Reports To:
Assistant Manager, Solution Architect
Responsible For:
- Building, maintaining, and optimizing scalable data pipelines.
- Ensuring data accuracy and availability across systems.
- Implementing data governance and security best practices.
- Supporting data-driven decision making across the business.
Overall, Purpose of Job:
The Data Engineer will be responsible for designing, building, and optimizing data infrastructure, enabling seamless access to high-quality data across the organization. This role supports advanced data-driven initiatives across all subsidiaries including upstream, trading, and clean energy arms by ensuring reliable and secure data pipelines. You will collaborate with data scientists, analysts, and business stakeholders to enable insights and business intelligence.
Key Responsibilities:
Data Infrastructure & Pipeline Development:
- Design, build, and maintain efficient and scalable data pipelines.

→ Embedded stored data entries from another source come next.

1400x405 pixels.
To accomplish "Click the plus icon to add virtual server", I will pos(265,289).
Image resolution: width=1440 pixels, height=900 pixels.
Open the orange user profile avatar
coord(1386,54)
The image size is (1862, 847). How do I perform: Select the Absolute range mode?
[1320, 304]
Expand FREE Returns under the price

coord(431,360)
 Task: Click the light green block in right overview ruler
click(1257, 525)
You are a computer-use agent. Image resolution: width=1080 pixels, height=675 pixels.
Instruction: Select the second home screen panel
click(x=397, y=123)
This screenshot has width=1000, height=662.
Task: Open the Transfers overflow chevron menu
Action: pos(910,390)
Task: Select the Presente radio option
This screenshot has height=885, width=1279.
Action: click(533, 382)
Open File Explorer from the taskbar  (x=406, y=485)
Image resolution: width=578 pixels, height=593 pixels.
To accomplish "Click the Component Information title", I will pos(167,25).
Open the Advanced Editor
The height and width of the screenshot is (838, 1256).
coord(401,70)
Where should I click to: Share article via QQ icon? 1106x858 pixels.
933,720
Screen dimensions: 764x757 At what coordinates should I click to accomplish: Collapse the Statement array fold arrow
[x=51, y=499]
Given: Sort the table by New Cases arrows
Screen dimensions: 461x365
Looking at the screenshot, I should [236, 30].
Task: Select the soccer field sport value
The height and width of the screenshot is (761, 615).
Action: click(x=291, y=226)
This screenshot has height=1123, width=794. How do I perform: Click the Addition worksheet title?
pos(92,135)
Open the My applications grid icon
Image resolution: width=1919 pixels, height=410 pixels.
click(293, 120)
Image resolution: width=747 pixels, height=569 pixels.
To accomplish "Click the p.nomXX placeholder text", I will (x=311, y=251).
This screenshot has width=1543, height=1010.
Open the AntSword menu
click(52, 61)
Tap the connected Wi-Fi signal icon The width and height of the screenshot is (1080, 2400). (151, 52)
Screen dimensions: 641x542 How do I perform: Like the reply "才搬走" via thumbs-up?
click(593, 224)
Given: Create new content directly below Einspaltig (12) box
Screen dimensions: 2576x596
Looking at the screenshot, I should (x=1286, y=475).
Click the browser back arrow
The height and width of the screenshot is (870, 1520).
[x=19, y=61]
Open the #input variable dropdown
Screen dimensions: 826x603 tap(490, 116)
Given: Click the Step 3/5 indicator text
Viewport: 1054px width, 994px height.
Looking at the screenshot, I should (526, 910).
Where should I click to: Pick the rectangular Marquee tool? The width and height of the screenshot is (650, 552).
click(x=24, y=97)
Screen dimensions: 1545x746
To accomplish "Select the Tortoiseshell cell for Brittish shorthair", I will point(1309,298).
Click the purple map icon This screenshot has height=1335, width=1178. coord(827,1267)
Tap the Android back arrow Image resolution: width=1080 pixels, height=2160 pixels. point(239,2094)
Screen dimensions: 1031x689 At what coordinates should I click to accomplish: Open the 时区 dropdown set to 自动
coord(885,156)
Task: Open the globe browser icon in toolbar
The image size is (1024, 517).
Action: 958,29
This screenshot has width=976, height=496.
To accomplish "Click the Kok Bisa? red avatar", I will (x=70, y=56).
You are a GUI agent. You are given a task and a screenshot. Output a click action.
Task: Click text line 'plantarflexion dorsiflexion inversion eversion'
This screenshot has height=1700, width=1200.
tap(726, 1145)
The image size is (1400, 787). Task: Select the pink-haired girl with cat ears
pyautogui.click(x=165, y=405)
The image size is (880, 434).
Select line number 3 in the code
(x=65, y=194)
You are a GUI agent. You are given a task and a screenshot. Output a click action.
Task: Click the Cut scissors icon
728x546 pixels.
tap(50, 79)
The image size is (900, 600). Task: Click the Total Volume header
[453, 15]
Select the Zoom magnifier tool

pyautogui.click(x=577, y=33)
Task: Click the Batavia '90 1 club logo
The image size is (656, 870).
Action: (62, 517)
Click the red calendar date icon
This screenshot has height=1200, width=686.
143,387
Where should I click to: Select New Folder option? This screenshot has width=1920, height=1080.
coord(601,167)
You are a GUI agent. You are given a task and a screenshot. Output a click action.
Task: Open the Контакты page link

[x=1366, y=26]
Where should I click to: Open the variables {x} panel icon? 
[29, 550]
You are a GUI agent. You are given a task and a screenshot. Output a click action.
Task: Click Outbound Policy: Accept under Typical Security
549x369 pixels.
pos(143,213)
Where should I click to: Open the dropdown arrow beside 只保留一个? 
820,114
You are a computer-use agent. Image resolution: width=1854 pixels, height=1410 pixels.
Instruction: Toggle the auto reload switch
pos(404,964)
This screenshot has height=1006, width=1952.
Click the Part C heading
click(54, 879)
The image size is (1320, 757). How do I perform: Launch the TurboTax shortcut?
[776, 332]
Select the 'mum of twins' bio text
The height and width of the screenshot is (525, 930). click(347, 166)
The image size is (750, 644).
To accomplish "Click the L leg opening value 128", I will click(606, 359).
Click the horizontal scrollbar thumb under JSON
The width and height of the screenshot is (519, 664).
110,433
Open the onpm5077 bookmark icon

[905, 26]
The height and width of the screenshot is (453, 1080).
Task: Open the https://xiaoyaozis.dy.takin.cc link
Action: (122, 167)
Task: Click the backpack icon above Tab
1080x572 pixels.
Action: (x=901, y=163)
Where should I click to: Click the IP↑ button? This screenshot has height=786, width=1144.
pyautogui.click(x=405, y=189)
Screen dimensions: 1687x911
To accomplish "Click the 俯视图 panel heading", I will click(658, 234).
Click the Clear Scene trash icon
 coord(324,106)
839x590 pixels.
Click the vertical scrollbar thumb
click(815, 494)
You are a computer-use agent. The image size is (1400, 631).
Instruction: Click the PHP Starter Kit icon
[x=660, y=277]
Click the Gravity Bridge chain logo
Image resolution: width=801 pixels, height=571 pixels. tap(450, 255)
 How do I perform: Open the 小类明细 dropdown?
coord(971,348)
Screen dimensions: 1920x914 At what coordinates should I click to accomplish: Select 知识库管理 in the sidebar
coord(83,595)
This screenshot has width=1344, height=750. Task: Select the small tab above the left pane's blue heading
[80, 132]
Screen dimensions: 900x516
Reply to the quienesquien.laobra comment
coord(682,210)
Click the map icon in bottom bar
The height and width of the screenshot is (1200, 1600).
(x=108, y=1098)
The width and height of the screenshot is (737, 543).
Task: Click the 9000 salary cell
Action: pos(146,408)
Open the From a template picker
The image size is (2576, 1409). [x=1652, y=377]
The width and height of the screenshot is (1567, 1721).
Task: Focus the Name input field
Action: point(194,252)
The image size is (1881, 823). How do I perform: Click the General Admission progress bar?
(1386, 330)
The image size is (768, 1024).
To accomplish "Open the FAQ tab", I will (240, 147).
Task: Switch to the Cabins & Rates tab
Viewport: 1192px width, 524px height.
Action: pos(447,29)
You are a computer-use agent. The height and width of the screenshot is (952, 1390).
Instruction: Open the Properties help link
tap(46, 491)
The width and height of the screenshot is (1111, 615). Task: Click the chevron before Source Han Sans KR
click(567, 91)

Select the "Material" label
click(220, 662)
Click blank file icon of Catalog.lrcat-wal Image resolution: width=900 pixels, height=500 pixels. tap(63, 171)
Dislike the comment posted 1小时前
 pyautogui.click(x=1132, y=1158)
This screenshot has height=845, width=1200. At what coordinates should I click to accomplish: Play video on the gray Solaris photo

- Automate data ingestion processes from multiple sources, ensuring timely delivery.
- Collaborate with data scientists and analysts to ensure data pipelines are robust and support their needs for modeling and analysis.
- Continuously optimize existing data pipelines to improve performance, scalability, and reliability.
- Ensure smooth operation of ETL processes and resolve any data-related issues promptly.
Data Storage and Architecture:
- Implement best practices for data storage using modern data warehouse solutions (e.g. Snowflakes, Redshift, BigQuery)
- Design and manage both SQL and NoSQL databases for different business applications.
- Maintain and evolve data architecture to support business expansion needs.
Data Management and Governance:
- Ensure data integrity, accuracy, and security through rigorous data management practices.
- Implement data governance frameworks, ensuring compliance with internal policies and external regulations.
- Establish data monitoring and auditing procedures to track data usage and identify potential risks or inconsistencies.
- Ensure data privacy and security protocols are maintained, adhering to NDPA and other relevant data protection regulations.
Collaboration:
- Work closely with Data Scientists, Analysts, Business Information Coordinators, and stakeholders to gather requirements and implement effective data solutions
- Collaborate with IT and business units to align data strategies with organizational goals.
- Collaborate with solution architects to optimize the cloud data infrastructure.
Key Performance Indicators (KPIs):
- Data Pipeline Uptime: Ensure 99.5% uptime for critical data pipelines.
- Data Governance Compliance: Achieve 100% compliance with governance and security policies, including audit trails, access controls, and regulatory adherence.
- Data Processing Efficiency: Improve pipeline processing speed by an additional 20% through continuous optimization, automation, and system upgrades.
- Data Storage Optimization: Reduce storage costs by 15% through effective data management.
- Data Quality Metrics: Achieve 95% data accuracy across all systems.
Person Specification:
- Bachelor’s degree in computer science, Information Systems, or a related field.
- 3-5 years of experience as a Data Engineer or in a similar role.
- Proficiency in SQL, Python, and cloud data platforms (AWS, Azure and Google Cloud).
- Strong understanding of relational and NoSQL databases (e.g., PostgreSQL, MongoDB).
- Familiarity with data modeling, data warehousing, and Big Data processing (e.g., Hadoop, Spark).
- Knowledge of containerization (e.g., Docker, Kubernetes) is a plus.
- Proficient in Microsoft Office Suite, (including Word and Excel.)
- Professional qualifications such as ITIL (Information Technology Infrastructure Library).
Required Competencies:
- Problem-solving and Critical Thinking: Ability to analyze data, identify trends, and recommend actionable solutions
- Ability to communicate technical concepts effectively to both technical and non-technical stakeholders.
- Experience in the energy sector, drone datasets or working with IoT dataset is a plus.
- Familiarity with distributed systems and cloud-based data platforms.
- Strong collaboration and team-building skills to work cross-functionally.
- Experience working in Agile or DevOps environments